Cry1Ac and Cry2Aa Tests
Larval development was influenced by larval diet (F = 157.68; df = 1,331; P < 0.0001; Fig. 5) and the interaction between larval diet and S. exigua colony (F = 4.37; df = 2,331; P = 0.0134). Larvae from the selected colony pupated significantly earlier than larvae from the Parental colony when exposed to Cry1Ac diet (F = 9.55; df = 1,331; P = 0.0022; Fig. 5). However, there were no significant differences in the number of days to reach pupation between the Parental and selected colonies when larvae fed on non-Bt diet or Cry2Aa diets (P > 0.6; Fig. 5).
Spodoptera exigua had sufficient genetic variation to respond to selection for improved tolerance of Cry1Ac. After two generations of minimal selection, the Selected group pupated approximately 2 d earlier on Cry1Ac diet than the Parental strain. The better growth of the Selected group on the leaves of Bt cotton supports that the Selected colony had become more tolerant of Cry1Ac relative to the parental colony. In addition, the rapid response to selection suggests that there is little recessive gene action for development when larvae are exposed to tissue expressing Cry1Ac.

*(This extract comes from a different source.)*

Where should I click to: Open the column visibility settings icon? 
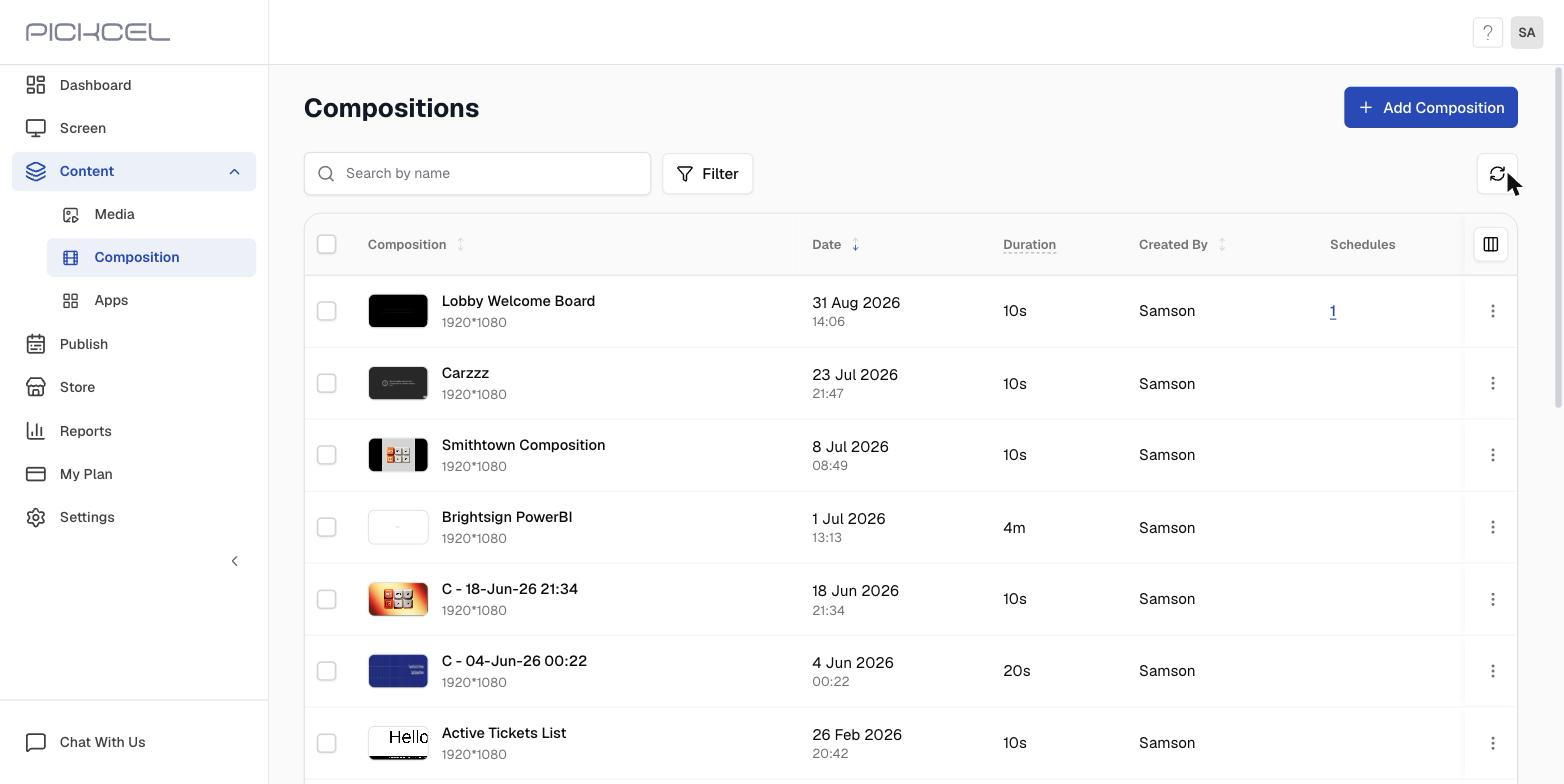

The growth of larvae on conventional cotton tissue was significantly more rapid than the growth of selected larvae on Cry1Ac-expressing tissue. There is a potential for assortative mating of adults based on the relative growth rates of larvae while feeding on expressing and non-expressing cotton tissue. The degree of assortative mating will be dependent on the overlap of larval development on the two types of tissue. As the population becomes more tolerant of the Cry1Ac tissue, there should be greater overlap in the development of larvae feeding on non-Cry1Ac tissue. Although there is little recessive gene action, one consequence of the greater overlap in larval development and its reduction in positive assortative mating will be to slow the evolution of improved growth when larvae are feeding on Cry1Ac-expressing tissue.

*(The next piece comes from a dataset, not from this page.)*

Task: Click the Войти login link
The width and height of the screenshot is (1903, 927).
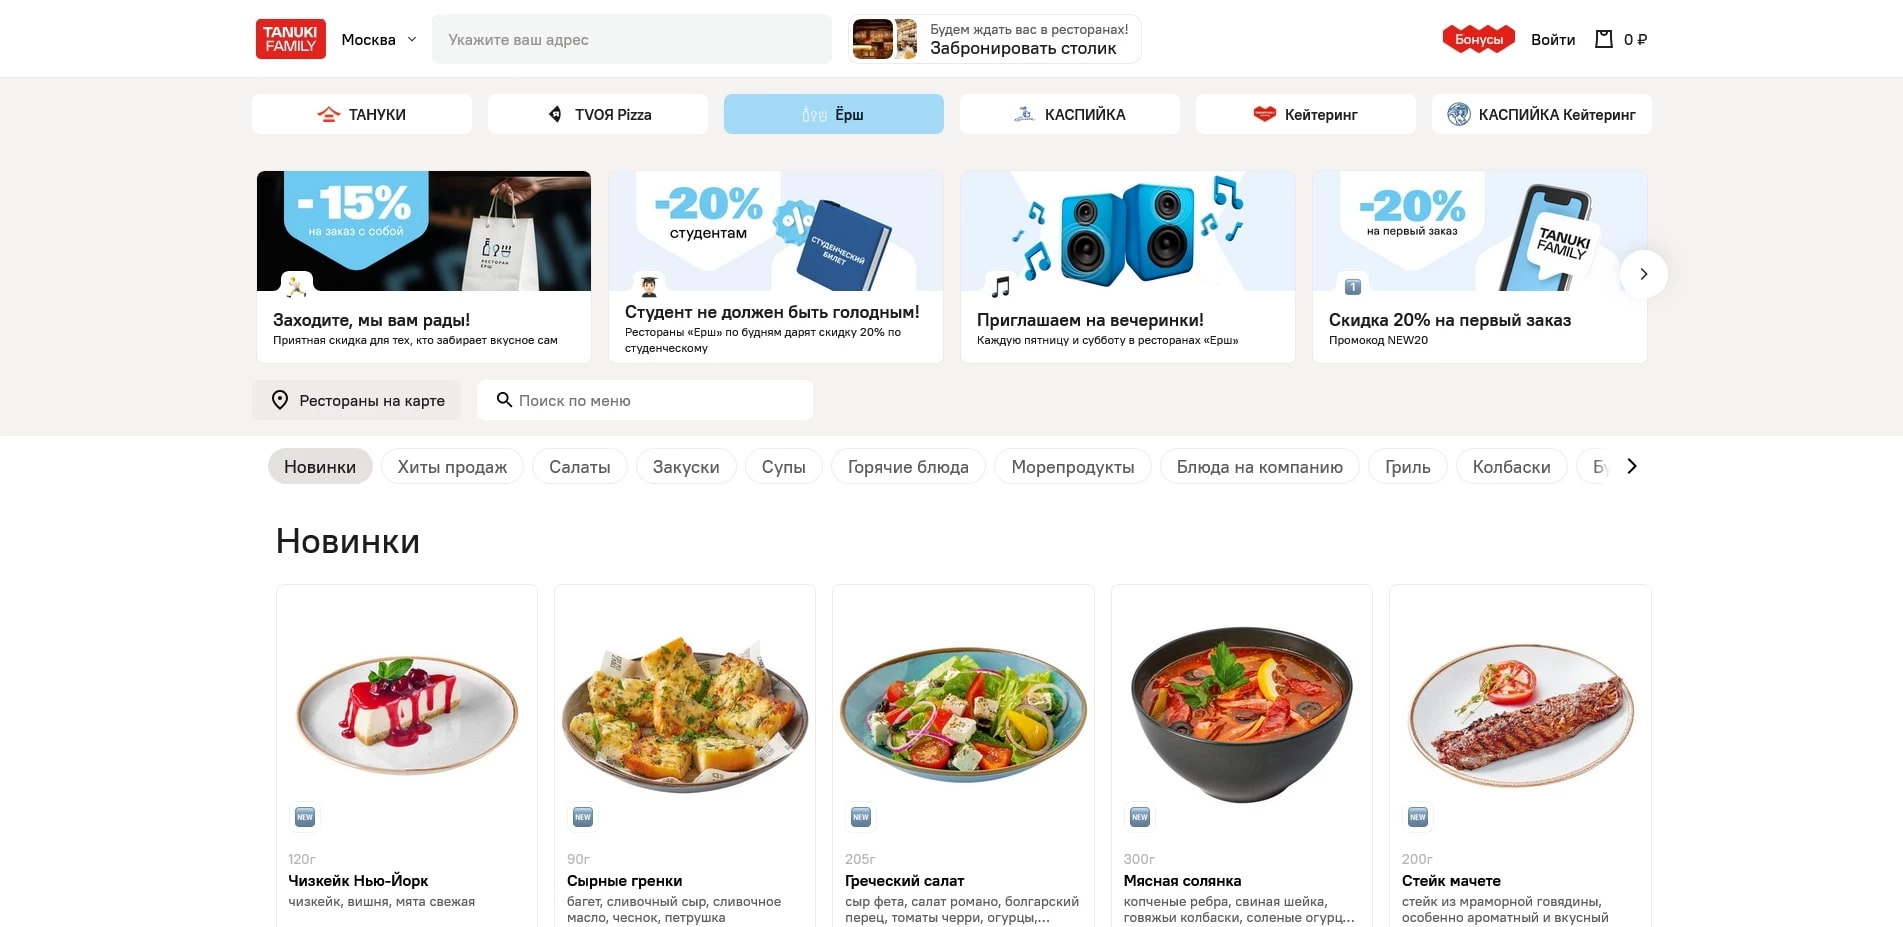Action: click(1553, 39)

Unlike conventional insecticides used to control late-season populations of S. exigua, the continuous expression of Cry1Ac in cotton leaves may create unwanted selection for improved tolerance in field populations that are below economically-damaging densities. However, the lack of a significant relationship between larval development on Cry1Ac and Cry2Aa will delay the response to selection for improved growth on tissue expressing these two toxins or Cry proteins related to these proteins. Stacked varieties may therefore play an important role in the evolution of ecological characters that will influence population development and generation time.
I thank A. Combest and M. Mullen for technical assistance during this study. I also thank W. Moar for providing Cry2Aa protein.